Woods said the 2021 rules have made it about $8,000 to $10,000 more expensive per year for a school district to hire a teacher out of retirement. That estimate was for Northside ISD, as it could differ around the state. He estimated that the district needs to fill about 200 teaching positions.

“If we hired a retired person in each of those 200 vacancies who left us with 35 years of experience, we’re talking about an internal cost of almost $2 million per year,” Woods said.

Brian Guthrie, the executive director of TRS, spoke about the issue during a legislative hearing last week.

“That has actually been a cause for concern for many districts because that is a new cost that they shared in the past or didn’t have to pay at all. Now that they’re paying it, they’re a bit reluctant to hire retirees into those positions. That’s something that is a policy issue that I know many of you are aware of, and we look forward to working with you on it this session,” Guthrie said. 

Teachers in Texas and their school districts together make contributions into the Teacher Retirement System throughout their career. Then, when those teachers retire, they begin receiving monthly pension checks from the TRS based on their years of service and their salary upon retirement. 

If a teacher who is retired decides to go back to work, they could receive a salary from the school district in addition to their pension benefits. For a time, because those teachers were no longer active members of TRS, they also weren’t required to pay into the pension system or its health care plan, said Tim Lee, executive director of the Texas Retired Teacher Association. 

Those hires were therefore draining resources from the pension system, which relies on contributions from working teachers to keep it solvent. So in the mid-2000s, the Legislature created a “surcharge” fee that had to be paid for retired teachers returning to work. That fee covered the pension contributions that would be missed, and the cost would be negotiated and shared between the teacher and the district.

But the bill from 2021 changed that. Some retired teachers complained that they had to pay any portion of the surcharge fee, Lee said, so the Legislature required districts to cover the entire amount.

Payouts to retired teachers are a significant political issue in the state, as there hasn’t been a cost-of-living increase in a decade despite high levels of inflation, and retirees since Sept. 1, 2004, have never received one.
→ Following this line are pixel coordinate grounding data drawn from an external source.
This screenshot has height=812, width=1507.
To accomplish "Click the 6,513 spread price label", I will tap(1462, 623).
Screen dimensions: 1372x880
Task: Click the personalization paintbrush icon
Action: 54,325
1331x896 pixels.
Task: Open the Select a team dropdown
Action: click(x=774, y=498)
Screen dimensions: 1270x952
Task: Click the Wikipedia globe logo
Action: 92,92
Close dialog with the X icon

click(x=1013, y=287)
The Legislature in 2019 and 2021 provided supplemental checks to the roughly 2 million TRS retirees in the state, and it’s likely retirees will again see some help this year, but retirees are instead pushing hard for a permanent cost-of-living raise. 

The 2021 bill was adopted as millions of American workers began changing fields during what’s now known as the Great Resignation, and in Texas “the retired teacher market has sort of dried up,” Lee said. 

“I think what TRS would say is it’s important to not incentivize retirement for people and then have them come back and be collecting a pension and a salary. But my hope is that there’s that threading the needle that would allow that to happen,” said Kevin Brown, the executive director of the Texas Association of School Administrators and a former superintendent of Alamo Heights ISD in San Antonio. 

Brown said the issue has hit rural and urban school districts alike, particularly for more specialized, and thus harder-to-hire, positions such as special education, math, science or bilingual teachers. 

“I think that we have heard, especially in areas where they really are struggling with staffing, just trying to find qualified, quality people to come in, and they’re looking for any means to get them to do that,” Woods said.